As part of the proposed settlement, the Education Department named colleges whose students would receive automatic relief, arguing that those institutions are marked by “strong evidence” of misconduct or have high rates of borrower defense applications. Several of the listed colleges contested these arguments in court filings.
In it update to list, the Department of Education removed four colleges that were mistakenly included “based on a clerical error,” court documents said. They are ATI College, Missouri College of Cosmetology North, Hallmark University and International Technical Institute.
Joe Fisher, president of Hallmark University, said in an email that the institution recently learned of its inclusion on the list and began investigating how it happened.
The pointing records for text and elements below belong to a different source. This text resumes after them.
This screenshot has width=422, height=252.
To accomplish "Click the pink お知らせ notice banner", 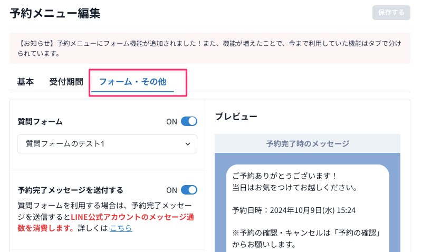I will point(210,48).
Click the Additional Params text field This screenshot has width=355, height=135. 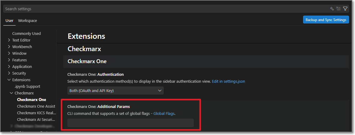[x=130, y=123]
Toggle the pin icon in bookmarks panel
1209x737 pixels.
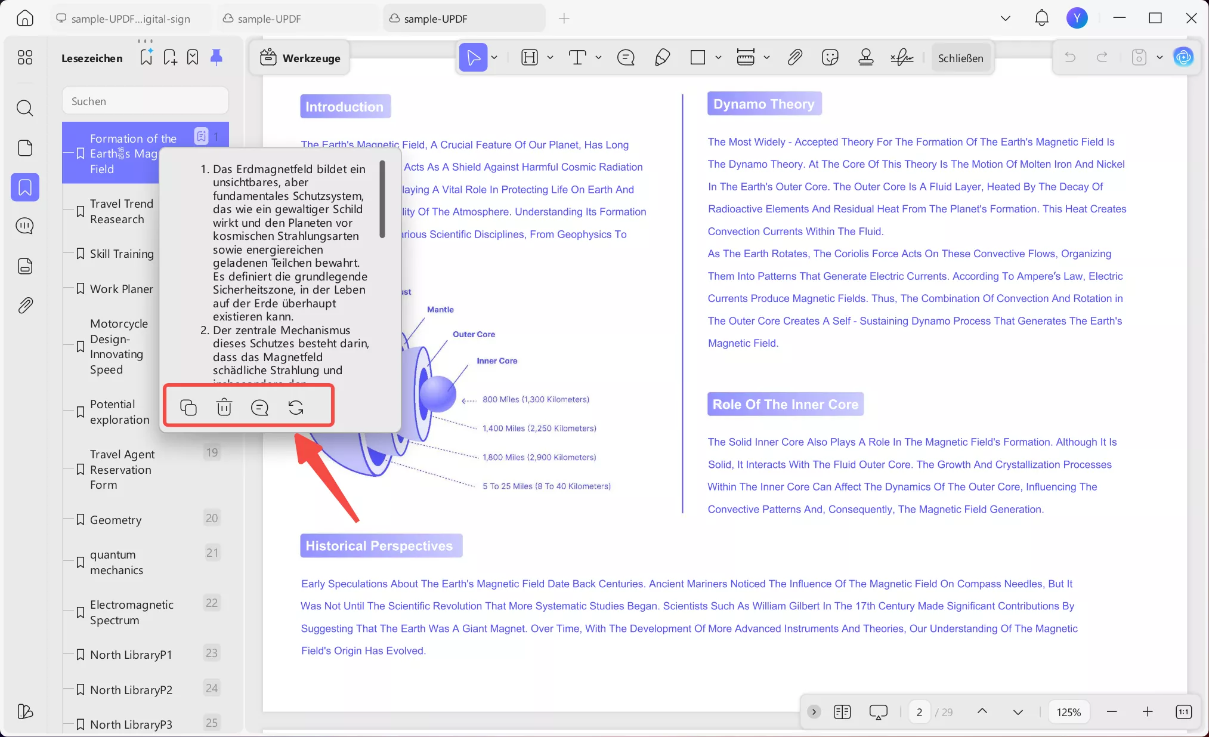click(x=216, y=57)
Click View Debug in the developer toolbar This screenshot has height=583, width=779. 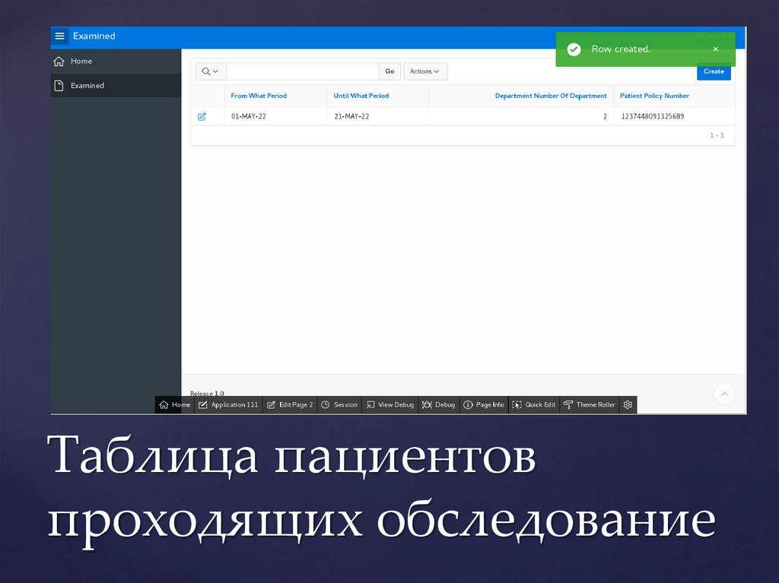pos(390,404)
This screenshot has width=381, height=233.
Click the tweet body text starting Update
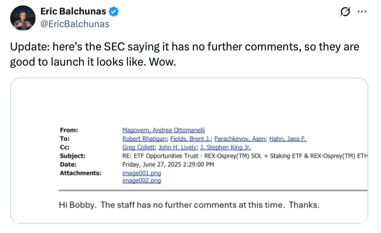185,53
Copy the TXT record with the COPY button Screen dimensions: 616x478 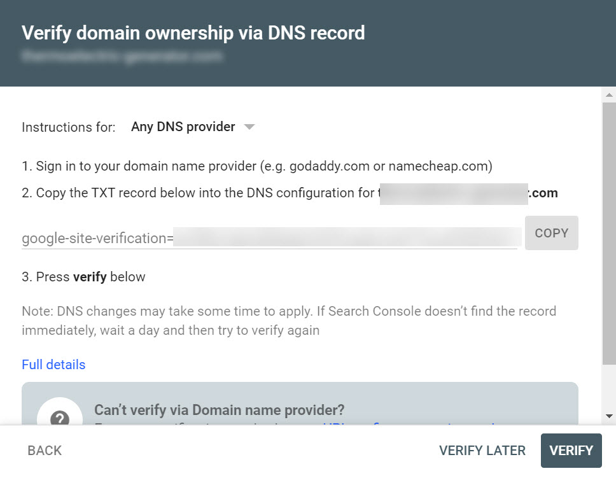[551, 233]
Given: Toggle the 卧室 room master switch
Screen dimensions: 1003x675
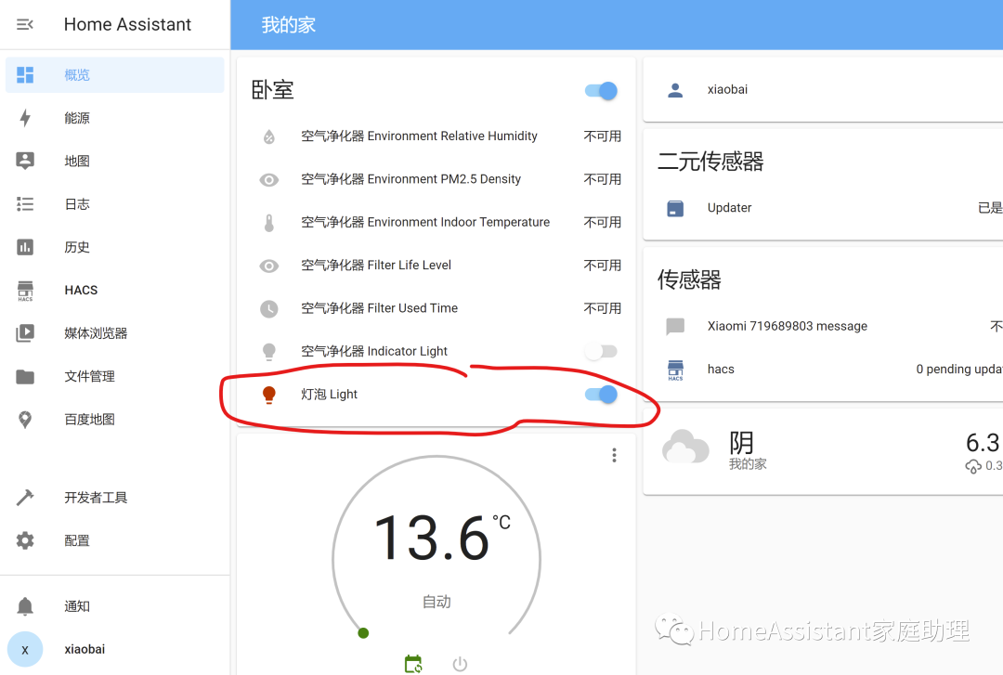Looking at the screenshot, I should click(599, 90).
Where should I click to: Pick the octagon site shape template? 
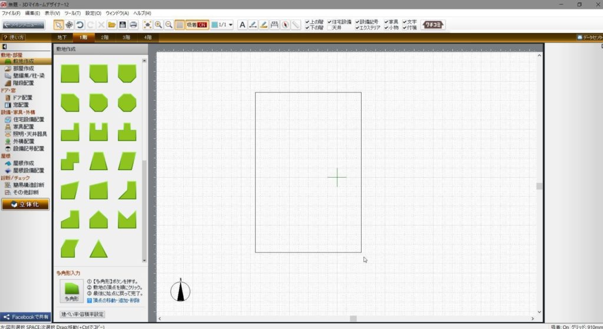(127, 102)
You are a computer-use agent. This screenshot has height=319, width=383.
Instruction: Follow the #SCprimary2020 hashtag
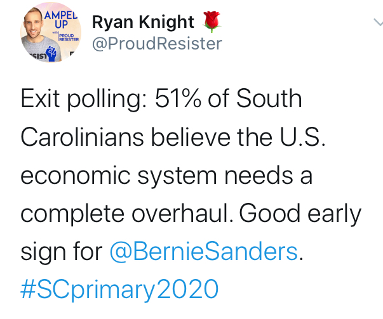(119, 289)
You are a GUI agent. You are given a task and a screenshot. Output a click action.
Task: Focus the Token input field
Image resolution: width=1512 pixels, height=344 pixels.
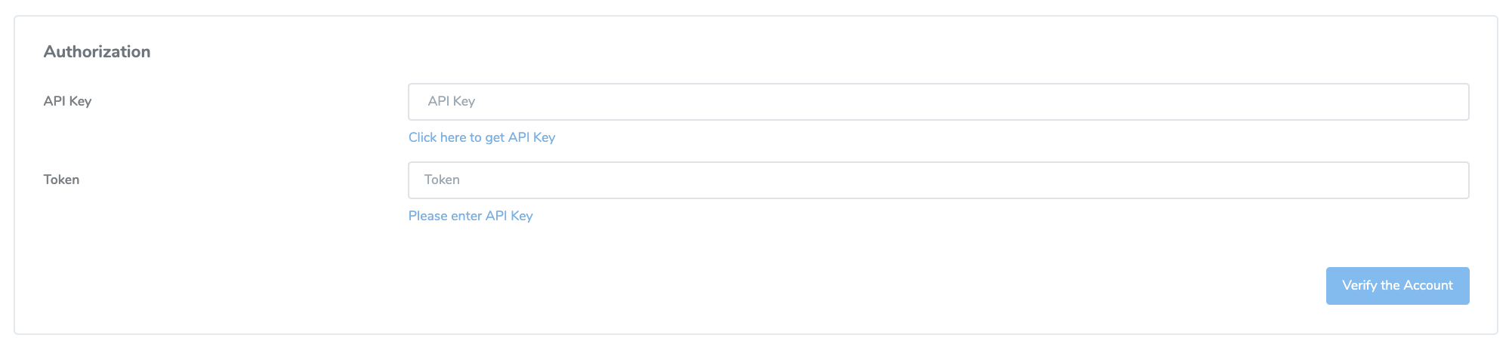click(x=939, y=180)
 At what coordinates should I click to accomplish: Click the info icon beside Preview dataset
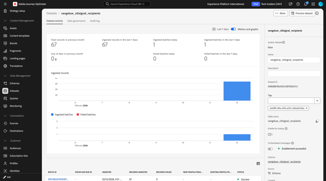pyautogui.click(x=317, y=13)
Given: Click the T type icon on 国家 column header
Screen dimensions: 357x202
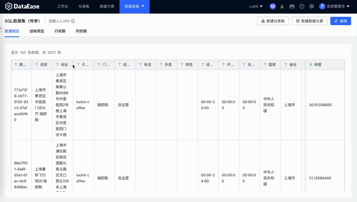Looking at the screenshot, I should 265,64.
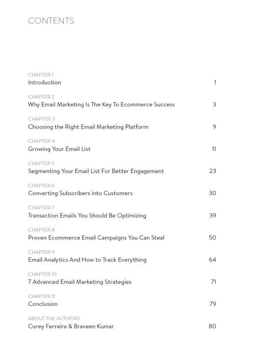This screenshot has height=340, width=255.
Task: Click page number 80 for About the Authors
Action: pos(213,326)
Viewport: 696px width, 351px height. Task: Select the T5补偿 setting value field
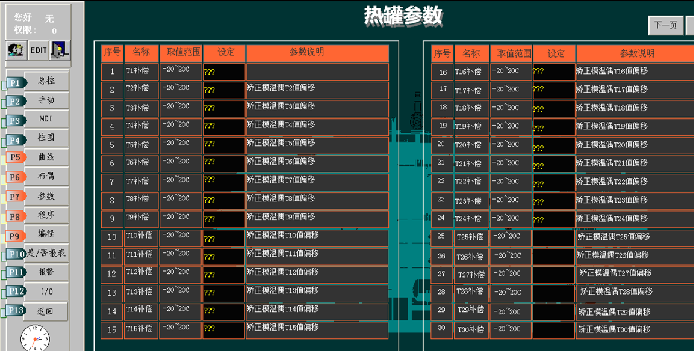pyautogui.click(x=224, y=145)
Shortly thereafter, university officials discovered that the error had already been fixed.
“We are disappointed by the error but pleased that it was identified and corrected,” Fisher said. Hallmark is a nonprofit organization in San Antonio that enrolled 923 students last year.
ATI College and Missouri College of Cosmetology North, both for-profit, did not respond to requests for comment.
The Department of Education’s settlement proposal listed Lincoln Educational Services as the corporate parent of International Technical Institute. But a spokesperson for the company said in an email that it does not own the institution and has never had any affiliation with it.
The International Technical Institute closed in the early 1990s, according to the Department of Education’s database of closed institutions.
Two other Lincoln-owned institutions are listed as covered by the Sweet v. Cardona settlement.
The Education Department also said it is adding one institution, Missouri College. The agency explained that it was the school it “intended to include when it inadvertently listed Missouri College of Cosmetology North instead.”
Alsup’s ruling ordered the parties to notify class members of the changes by updating their websites with the new version of the list.
Higher Ed Dive has also updated a list of institutions named in the settlement published as part of our news coverage.